I prestiti dei partecipanti effettuati a favore delle S.r.l. sono disciplinati dall’articolo 2467 cod.civ., secondo cui il rimborso è postergato rispetto alla soddisfazione degli altri creditori e, se avvenuto nell’anno precedente la dichiarazione di fallimento, deve essere restituito. Il criterio descritto opera nei confronti dei finanziamenti effettuati, in qualsiasi forma, dai componenti la compagine sociale, in uno dei seguenti contesti:
- in un momento in cui, anche in considerazione del particolare tipo di attività esercitata dalla partecipata, risultava un indebitamento eccessivo, se rapportato al patrimonio netto;
- in una situazione finanziaria nella quale sarebbe stato ragionevole eseguire un conferimento, anziché un mero finanziamento.
Il predetto principio di postergazione opera, inoltre, nell’ambito dei gruppi di imprese, per effetto del richiamo operato dall’articolo 2497-quinquies cod. civ., con riferimento ai finanziamenti effettuati a favore della società, da parte di chi esercita l’attività di direzione e coordinamento nei suoi confronti, ovvero da altri soggetti ad esso sottoposti. Per quanto concerne, invece, la situazione delle S.p.a., non è prevista una specifica disposizione in materia di finanziamento degli azionisti: con l’effetto che – tenuto conto dell’autonoma e distinta normativa di riferimento, rispetto alle S.r.l. – se ne dovrebbe desumere l’esclusione dal campo di applicazione dell’articolo 2467 del codice civile. Tale orientamento incontra, tuttavia, un limite nel citato articolo 2497-quinquies cod. civ., che estende il principio di postergazione ai finanziamenti infragruppo ricevuti da una S.p.a. soggetta all’attività di direzione e coordinamento. Una complessiva valutazione di ordine logico-sistematico induce, pertanto, a preferire la tesi dell’estensione dell’articolo 2467 cod. civ.: non sussistono, infatti, valide motivazioni per riconoscere un trattamento differenziato, e meno favorevole, ai finanziamenti dei soci di una S.r.l., rispetto a quelli di una S.p.a. in forma chiusa, in presenza delle medesime condizioni di disequilibrio dell’indebitamento rispetto al patrimonio netto, oppure della stessa situazione finanziaria che avrebbe reso preferibile la modalità alternativa del conferimento.

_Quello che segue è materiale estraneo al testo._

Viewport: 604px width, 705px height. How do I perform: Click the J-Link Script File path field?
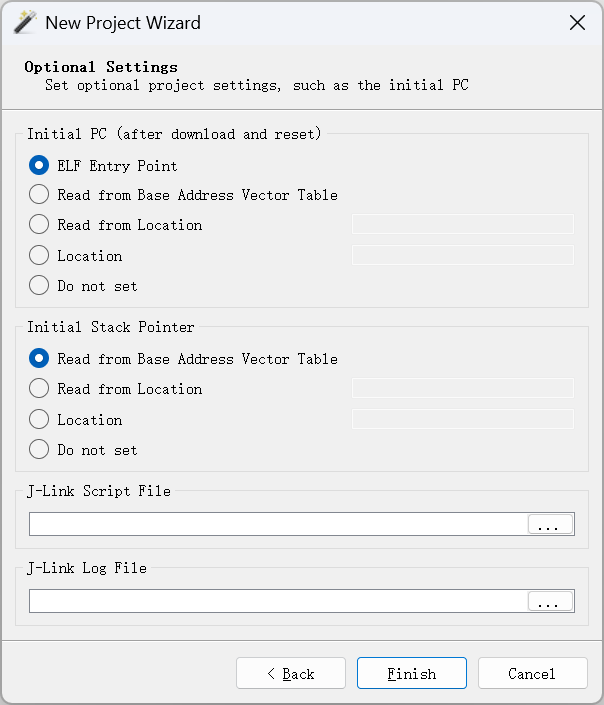click(x=278, y=524)
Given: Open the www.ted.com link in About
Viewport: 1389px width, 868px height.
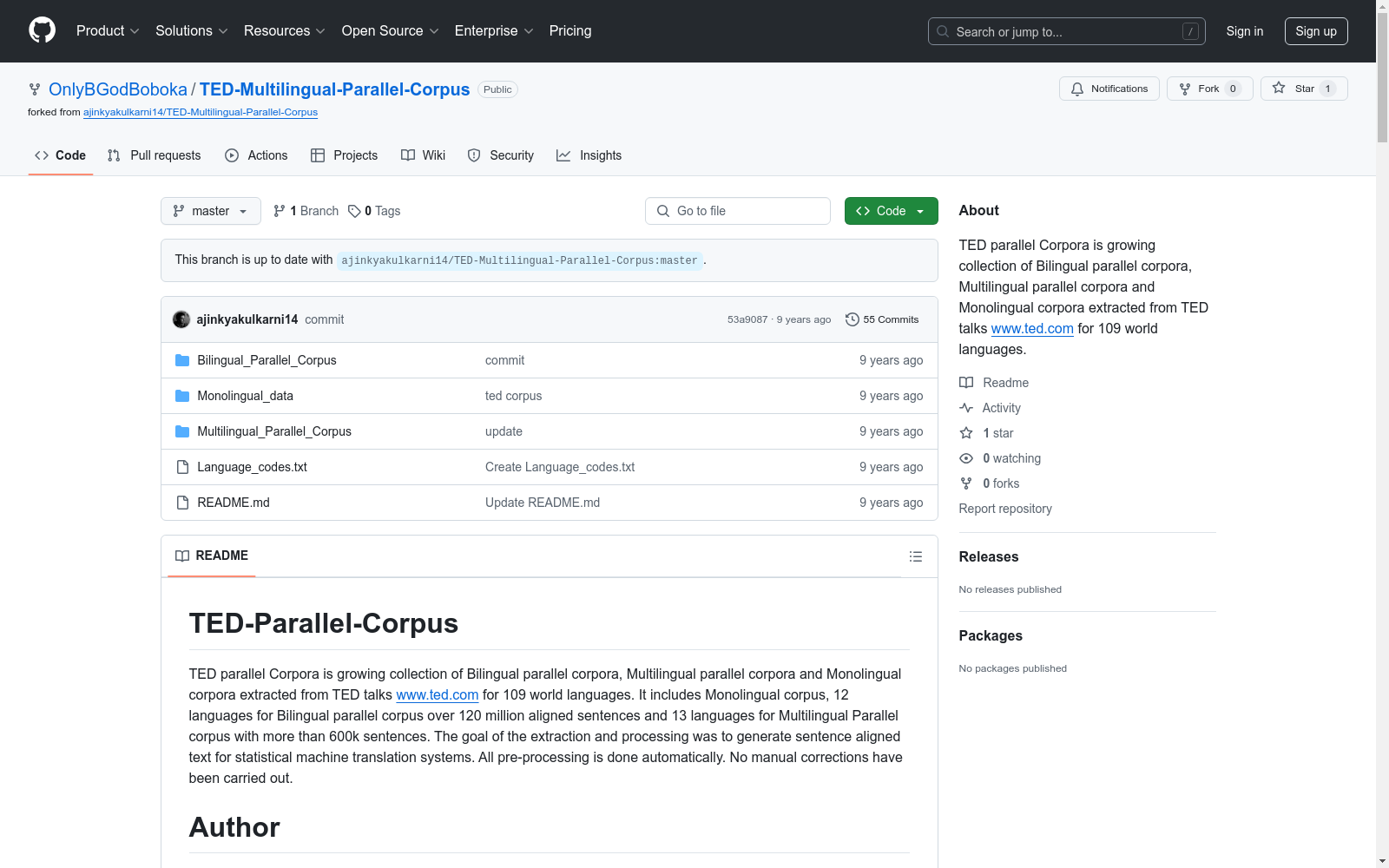Looking at the screenshot, I should pyautogui.click(x=1032, y=328).
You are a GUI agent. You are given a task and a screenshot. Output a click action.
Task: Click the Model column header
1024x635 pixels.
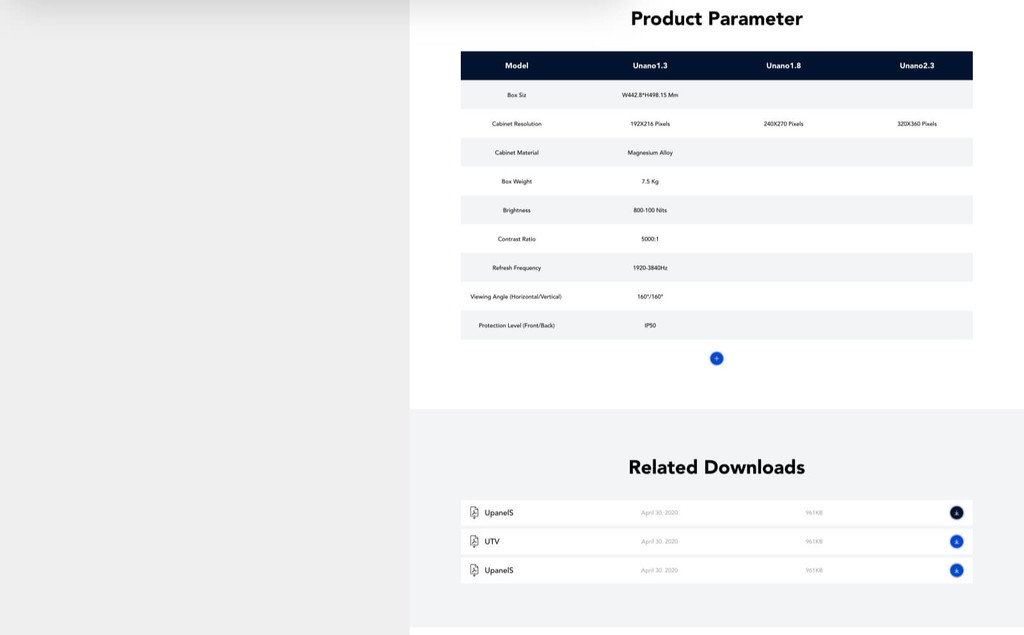click(516, 66)
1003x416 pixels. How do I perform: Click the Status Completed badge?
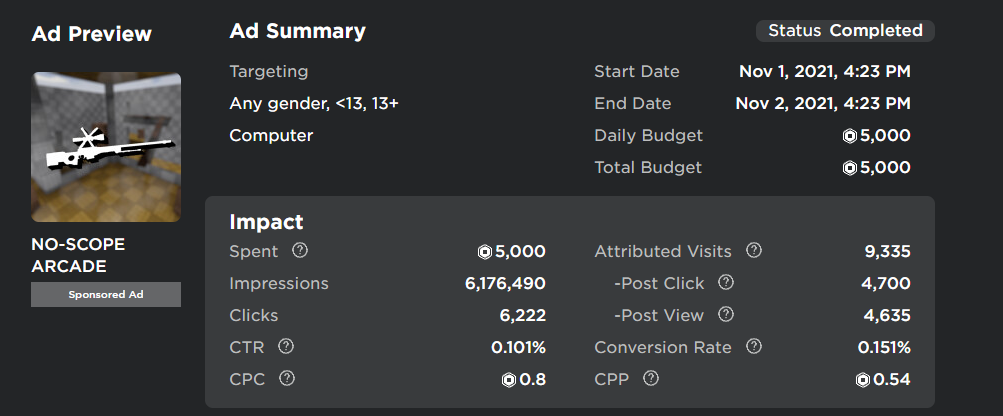click(x=845, y=31)
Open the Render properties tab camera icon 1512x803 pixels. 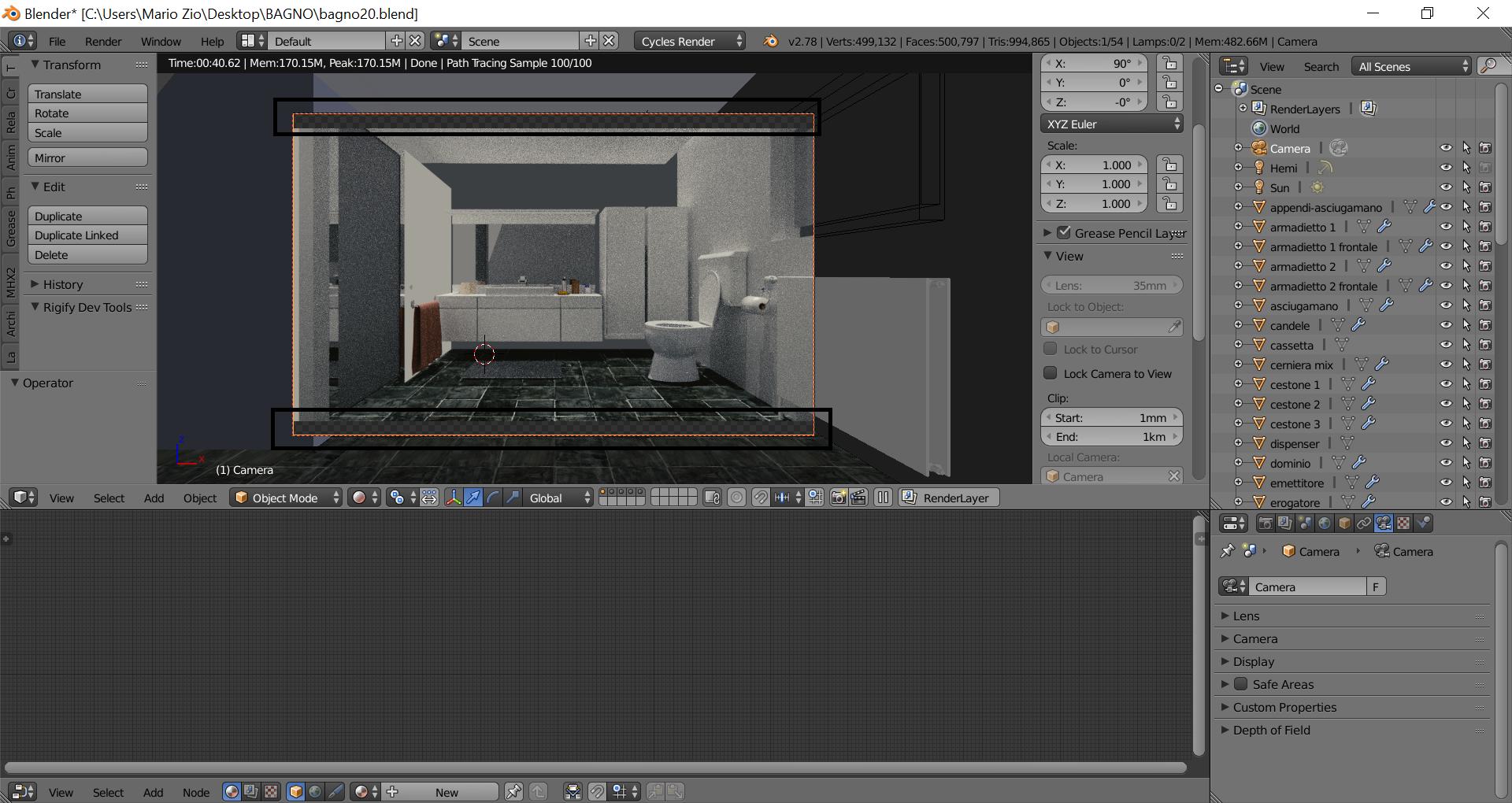pyautogui.click(x=1266, y=522)
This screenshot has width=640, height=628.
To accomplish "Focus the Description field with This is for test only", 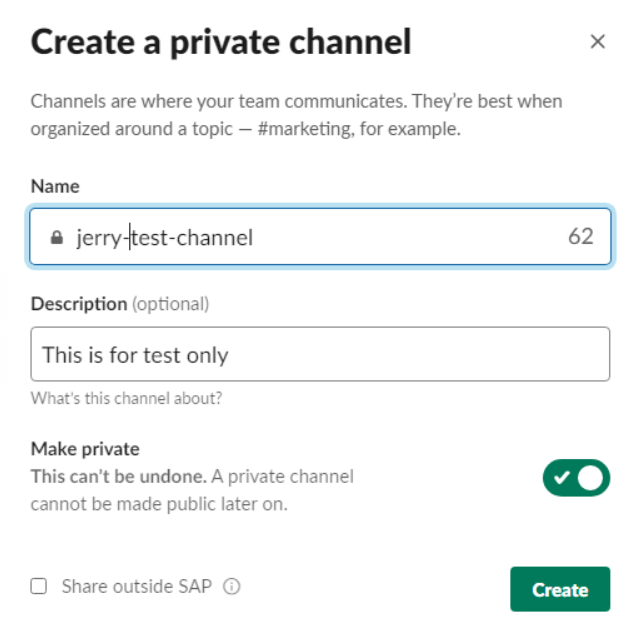I will coord(320,354).
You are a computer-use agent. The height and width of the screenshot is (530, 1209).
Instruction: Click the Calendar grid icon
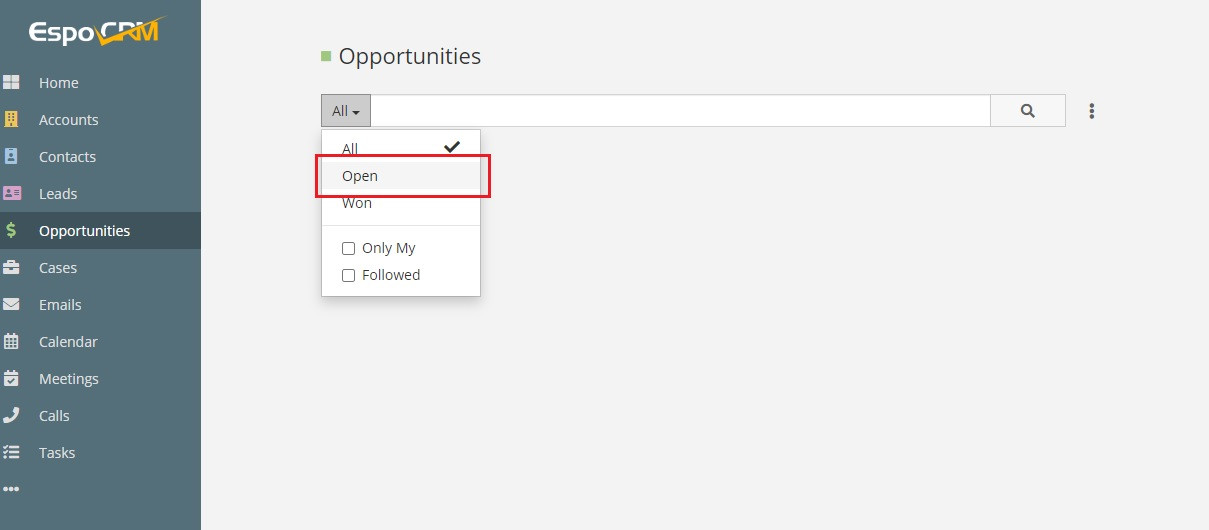pos(11,342)
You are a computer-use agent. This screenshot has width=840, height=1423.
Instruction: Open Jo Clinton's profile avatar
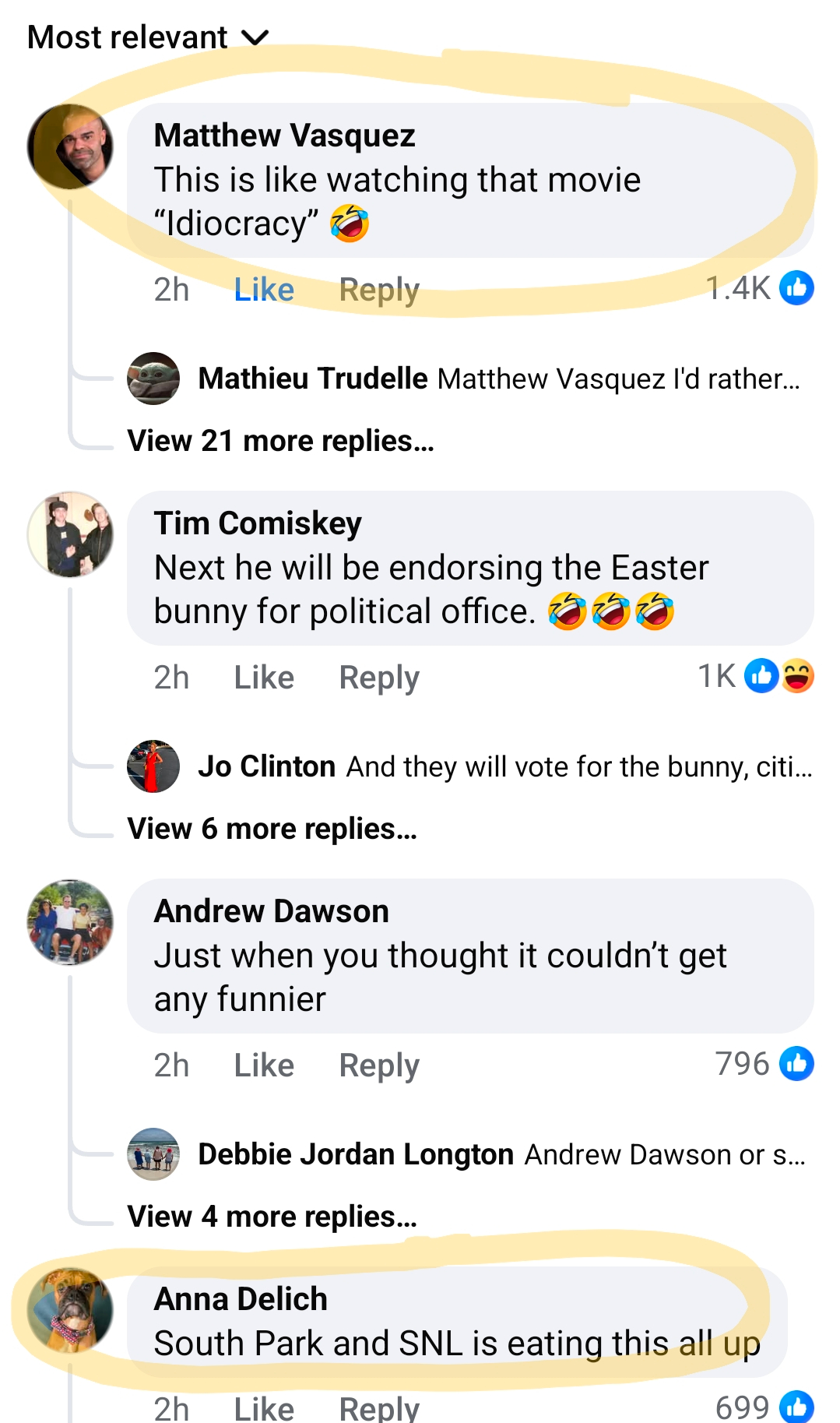pos(153,766)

L’orientamento analogico in parola non è, tuttavia, sostenibile in relazione alle S.p.a. aperte, a causa della diversa natura del socio finanziatore, che rappresenta un investitore consapevole del regolare e tempestivo rimborso del prestito effettuato a beneficio della partecipata.
Per quanto attiene la redazione del bilancio d’esercizio, i finanziamenti dei soci devono essere rappresentati nel passivo dello stato patrimoniale redatto in forma ordinaria, mediante l’iscrizione nell’apposita voce D.3) “Debiti verso soci per finanziamenti”, tra gli importi scadenti oltre l’esercizio successivo, salva diversa previsione sociale, soggetta comunque al principio di postergazione. Nel caso in cui la società predisponga il bilancio in forma abbreviata (articolo 2435-bis cod. civ.), i finanziamenti dei soci confluiscono, indistintamente, nella voce D) “Debiti”, sempre esponendo separatamente le somme dovute a medio-lungo termine. Ai fini della rappresentazione in bilancio, non rileva la natura fruttifera o meno dei finanziamenti dei soci, né l’eventualità che siano stati effettuati in misura proporzionale alle rispettive quote di partecipazione: l’elemento discriminante è, invece, rappresentato esclusivamente dal diritto del socio alla restituzione delle somme erogate (Oic 28).
Nella nota integrativa, a prescindere dalla forma di bilancio adottata, dovranno essere indicati, oltre alle informazioni previste per la generalità dei debiti, i finanziamenti effettuati dai soci a beneficio della società (articolo 2427, comma 1, n. 19-bis, cod. civ.) ripartiti secondo la scadenza, con la separata indicazione di quelli con clausola di postergazione rispetto agli altri creditori, suddivisi a seconda che la fonte della stessa sia automaticamente riconducibile alla legge oppure derivi dalla volontà dei soci e della partecipata (Oic 1).
L’eventuale e successiva rinuncia al credito, espressamente formulata dal socio, determina il passaggio del finanziamento dai debiti al patrimonio netto, in un’apposita riserva di capitale (A)VII) “Altre riserve, distintamente indicate”), ad esempio a titolo di copertura delle perdite, ovvero in previsione di un futuro aumento di capitale senza interessare il conto economico (Oic 28).